Research Dispatches: Joyce Lee on Auditory Data Representation

27 May, 2018

This year, Joyce Lee was selected to work with Michelle Carney on her project “Auditory Representations of Data.”

In her own words:

With the rise of both virtual assistants and software-embedded devices, audio-first interactions are becoming more prevalent in daily life. However, there are not yet industry standards for communicating the droves of data generated by ubiquitous computing via sound experiences – particularly through emergent smart speaker interfaces. We imagine a future in which we are able to explore data by ear: how might Alexa enable us to understand complex datasets? Would it be possible to hear weather forecasts, stock market prices, or the status of our IoT-connected home – by sound alone?

Literature Review and Analysis

We first conducted an in-depth literature review of prior work related to data sonification,

shaping our analysis based on visual analogs of “auditory graphs” (i.e., histograms, scatter plots, pie charts, etc). Spanning across various disciplines – including human-computer interaction, accessibility, music, and art – the interdisciplinary selection of papers demonstrated great variety: some demonstrated more creative intent to evoke with memorable, musical designs, while others focused on accurate, scientific representations. Observed differences in the data sonification literature manifested in two primary areas:

1. the rigor – or absence – of the experimental procedure, and

2. the quality of stimuli used: whether researchers used abstract MIDI sounds or audio mapped to semantic meaning (e.g. using the sound of rain to communicate precipitation). Papers also demonstrated differences in whether the researchers mapped sounds to real or simulated data.
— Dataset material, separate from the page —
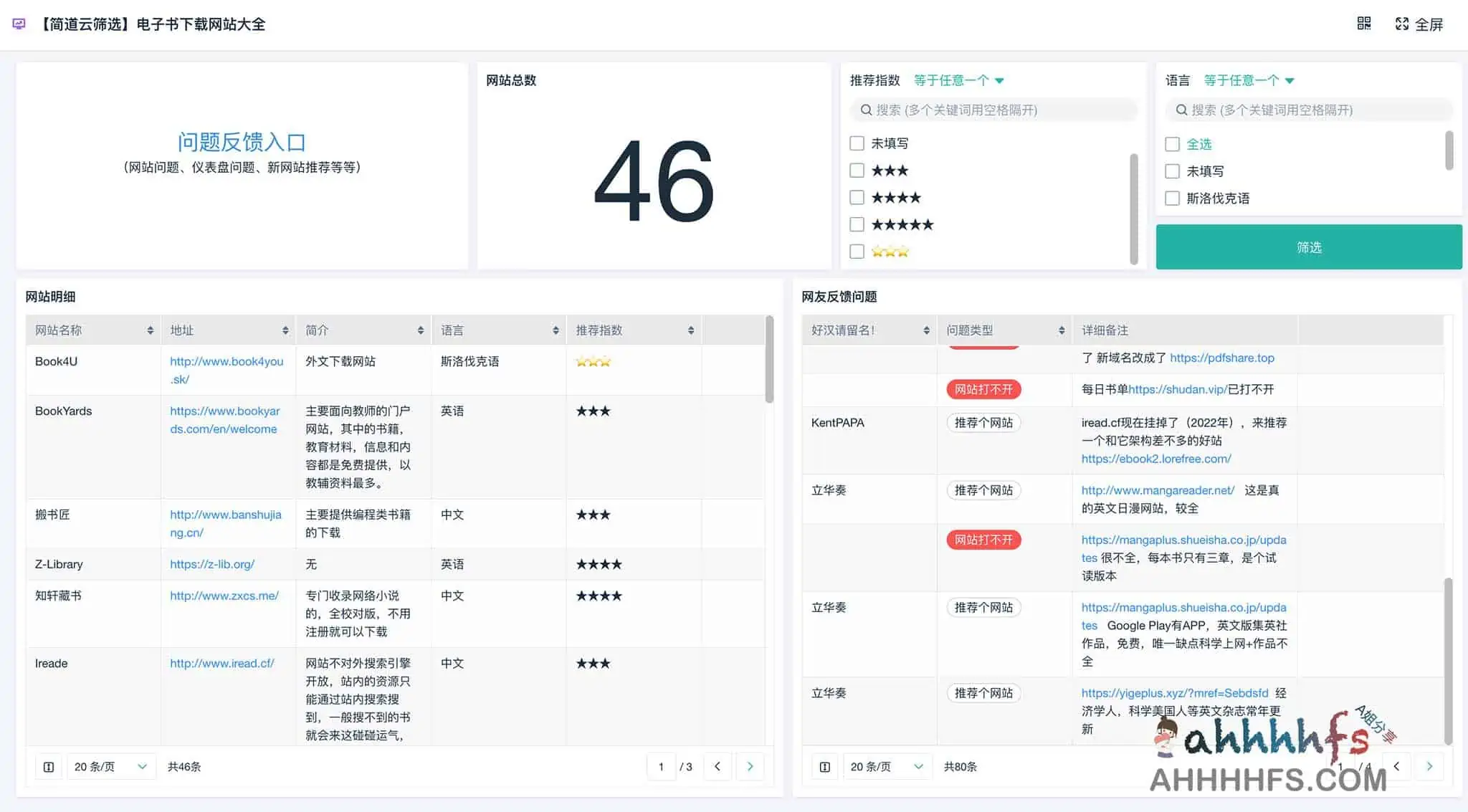Click the 推荐指数 search input field
1468x812 pixels.
point(993,110)
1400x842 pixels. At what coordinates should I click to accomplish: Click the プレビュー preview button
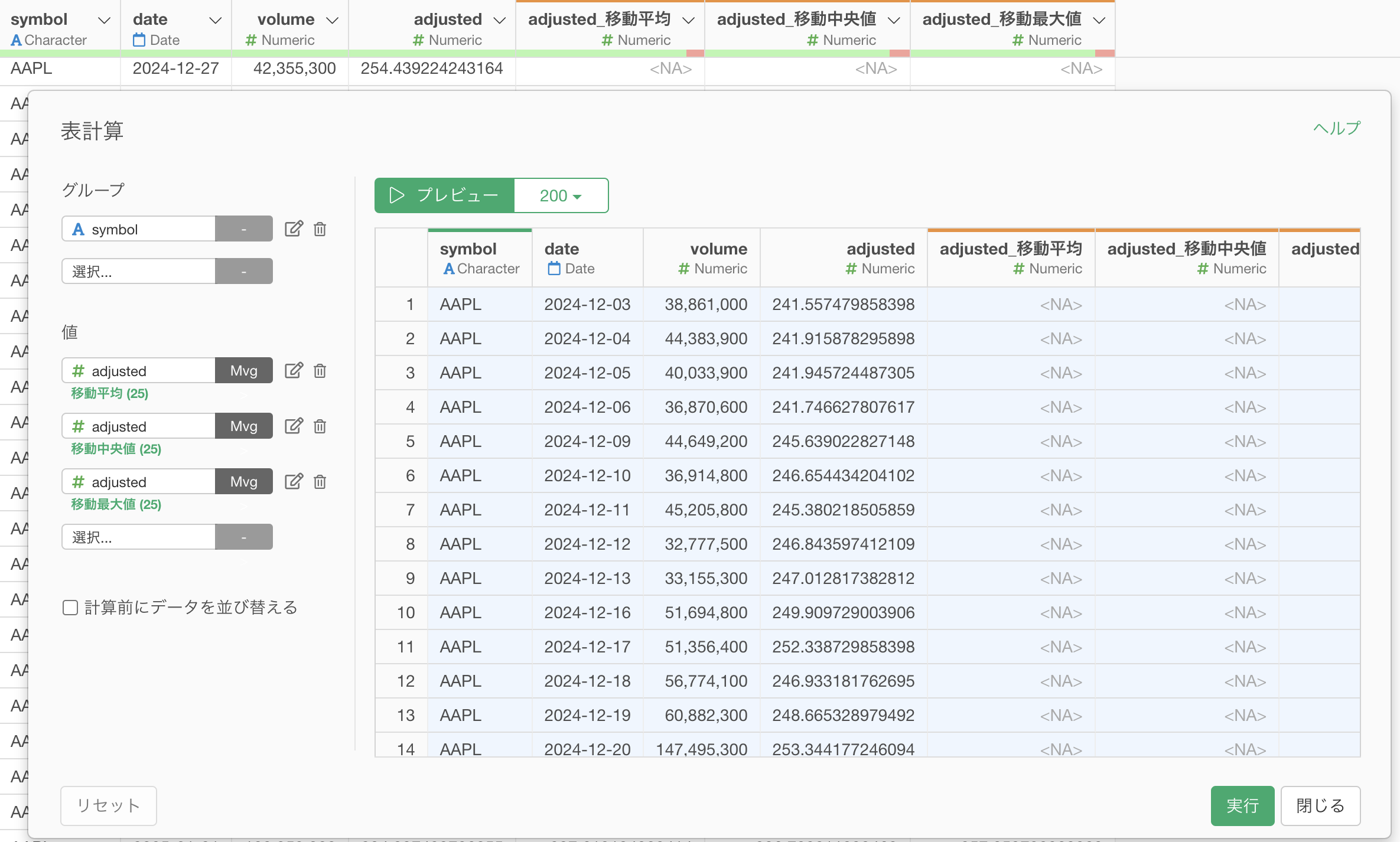pos(445,195)
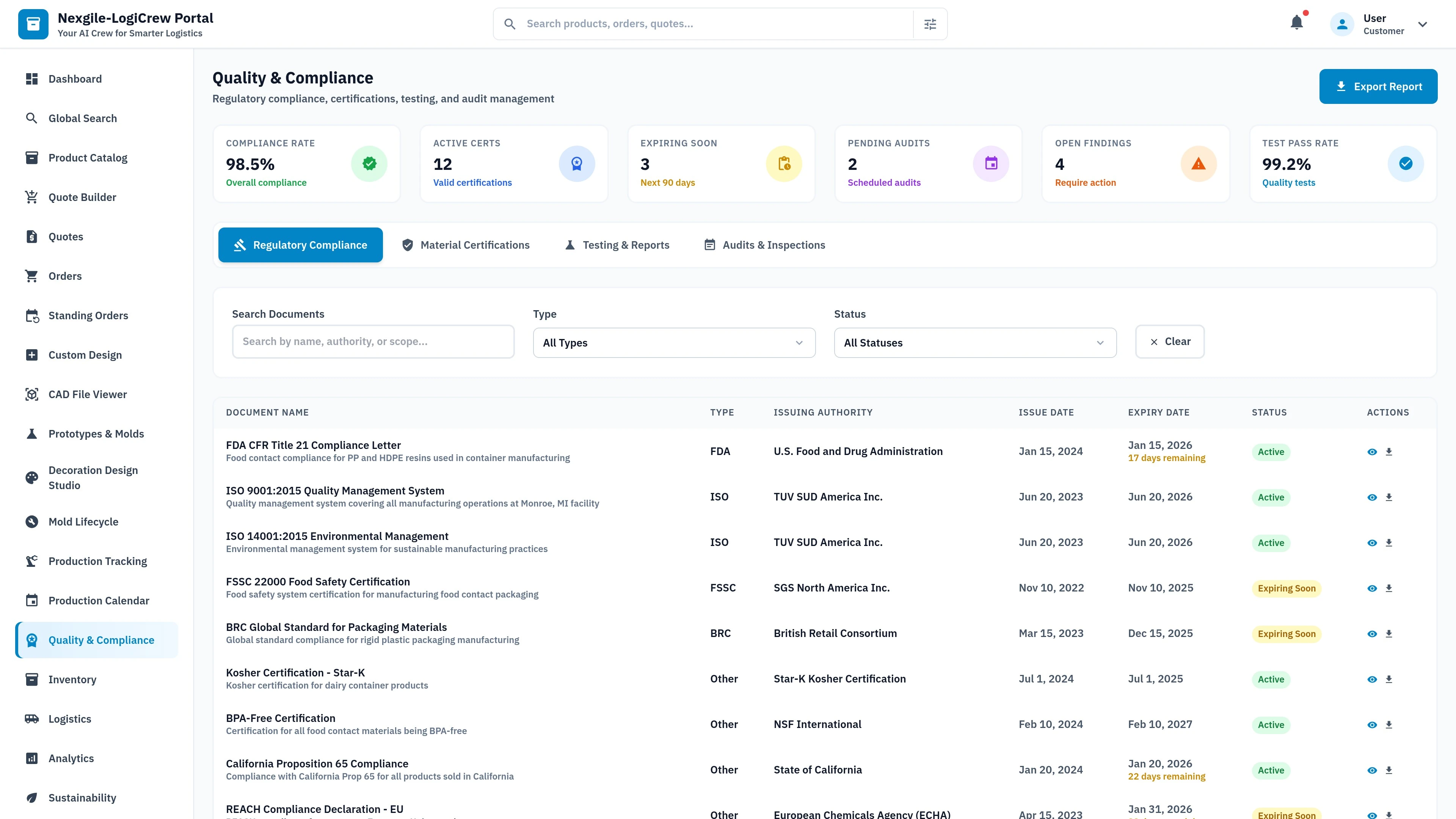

For our framework, we thus plotted the selected papers along two dimensions: objective vs. subjective sonification approach on the vertical axis, and abstract vs. functional data on the horizontal axis.

VUI Development and Usability Testing

A major difficulty encountered while reviewing the literature, however, is that much of it is decades old and lacks access to the audio files associated with each of the papers. Therefore, we reproduced three different sonification methods, using the audio software Ableton Live and Audacity:

1. an audio choropleth map proposed by Zhao et al to represent population data by state from the 2010 Census,

2. an audio line graph inspired by Brown and Brewster to represent employment data by age group from the 2015 American Community Survey (ACS), and

3. an audio pie chart designed by Franklin and Roberts to represent employment data (again from the ACS), but by education level.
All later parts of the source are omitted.